WHAT YOU NEED TO DO:
Retype the material below, starting at its first line and ending at the line that contains "click(506, 461)", with both of those lines included. Leave the pictures out of your copy.

SOURCE RECORDS:
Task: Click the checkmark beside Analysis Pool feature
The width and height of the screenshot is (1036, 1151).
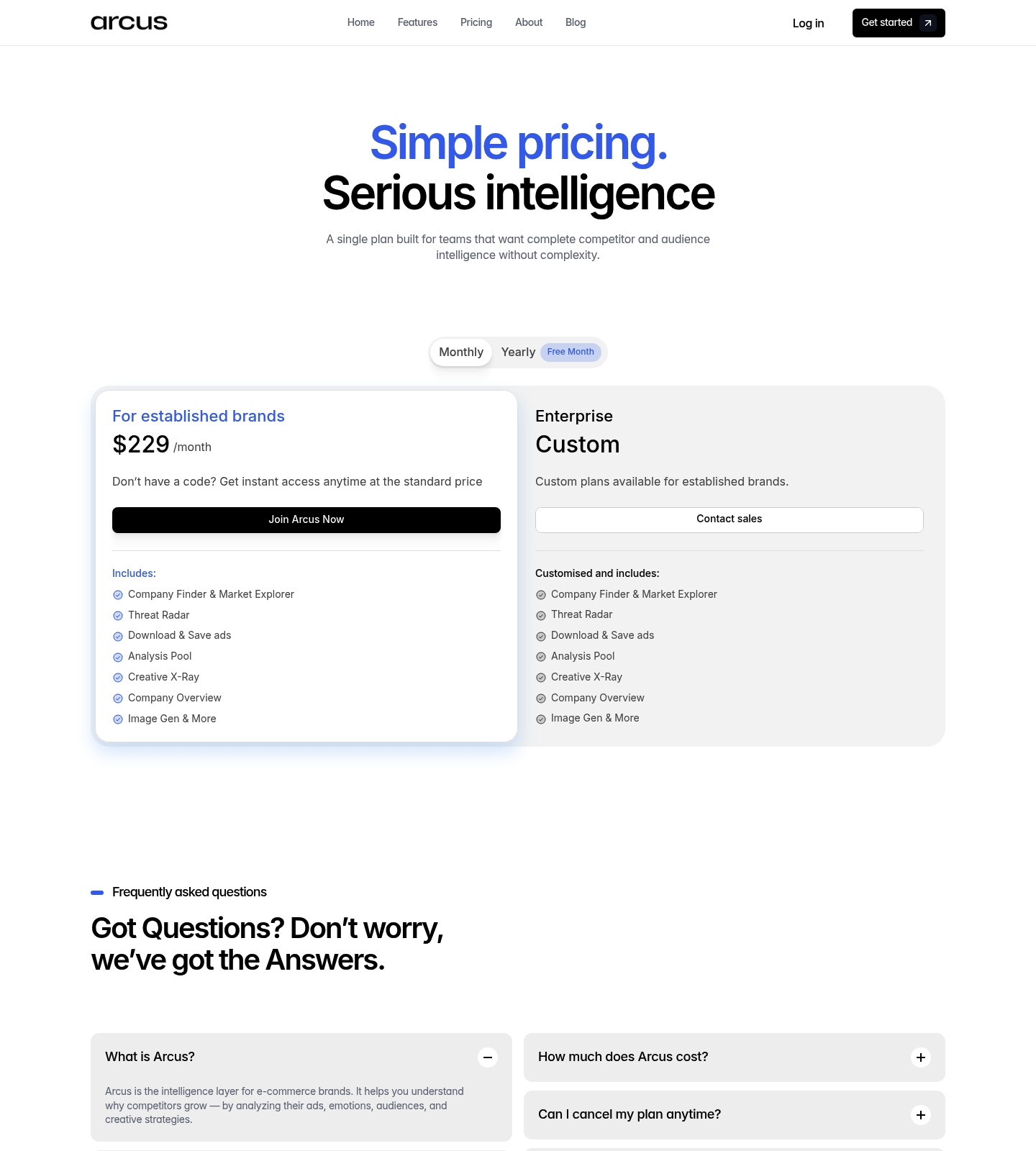Action: pyautogui.click(x=118, y=657)
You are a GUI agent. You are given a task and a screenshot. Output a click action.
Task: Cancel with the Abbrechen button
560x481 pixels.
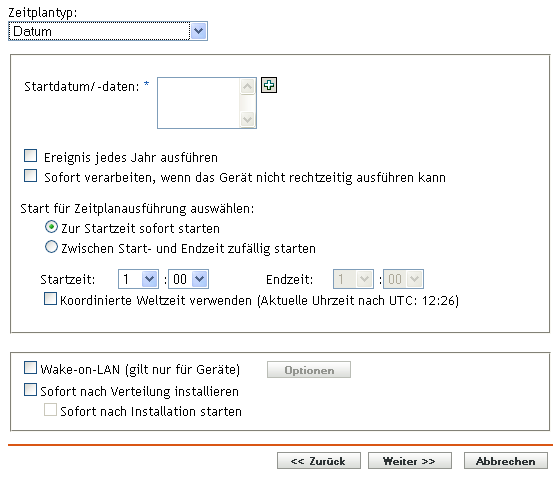click(506, 461)

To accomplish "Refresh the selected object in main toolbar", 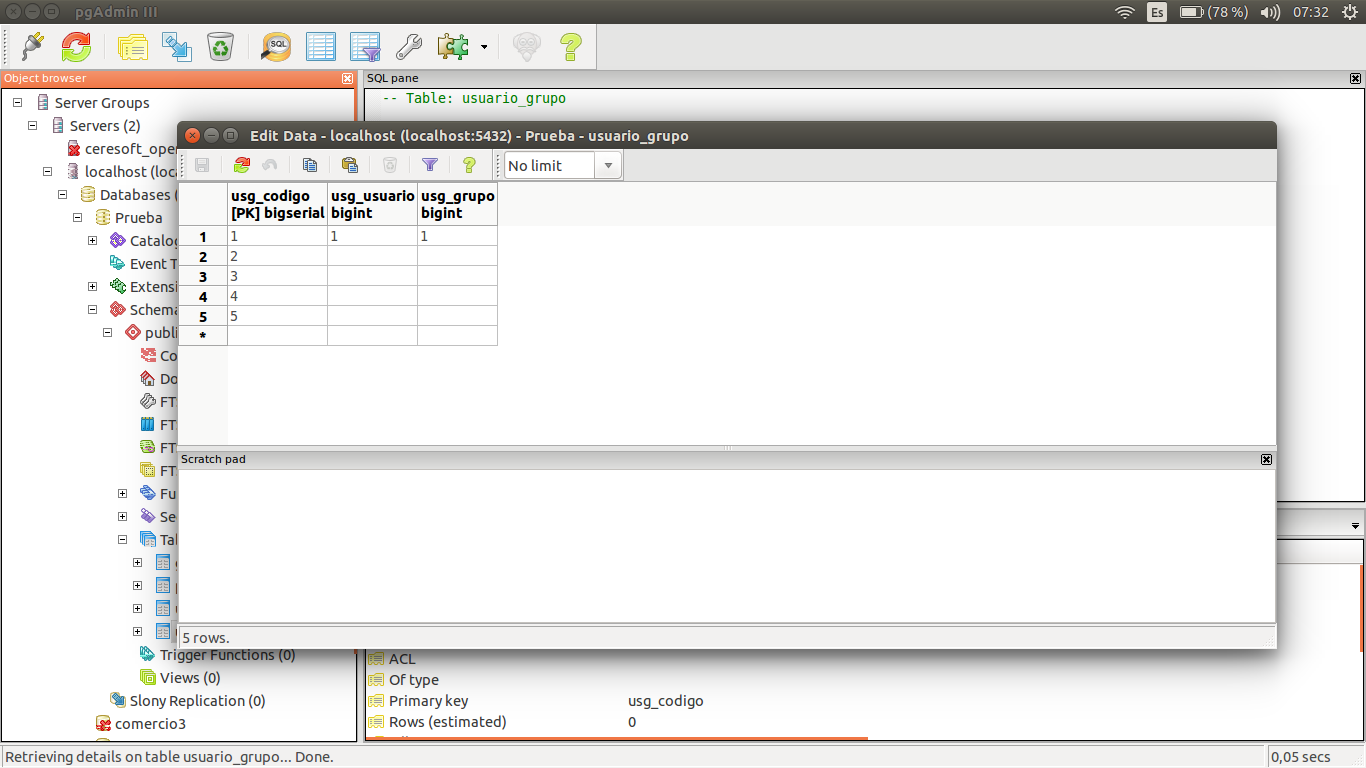I will [76, 46].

WRITTEN REPLY:
Task: Click the checkmark beside Analysis Pool feature
The width and height of the screenshot is (1036, 1151).
Action: pyautogui.click(x=118, y=657)
You are a GUI agent. You are given a task and a screenshot. Output a click action.
Task: Cancel with the Abbrechen button
560x481 pixels.
click(506, 461)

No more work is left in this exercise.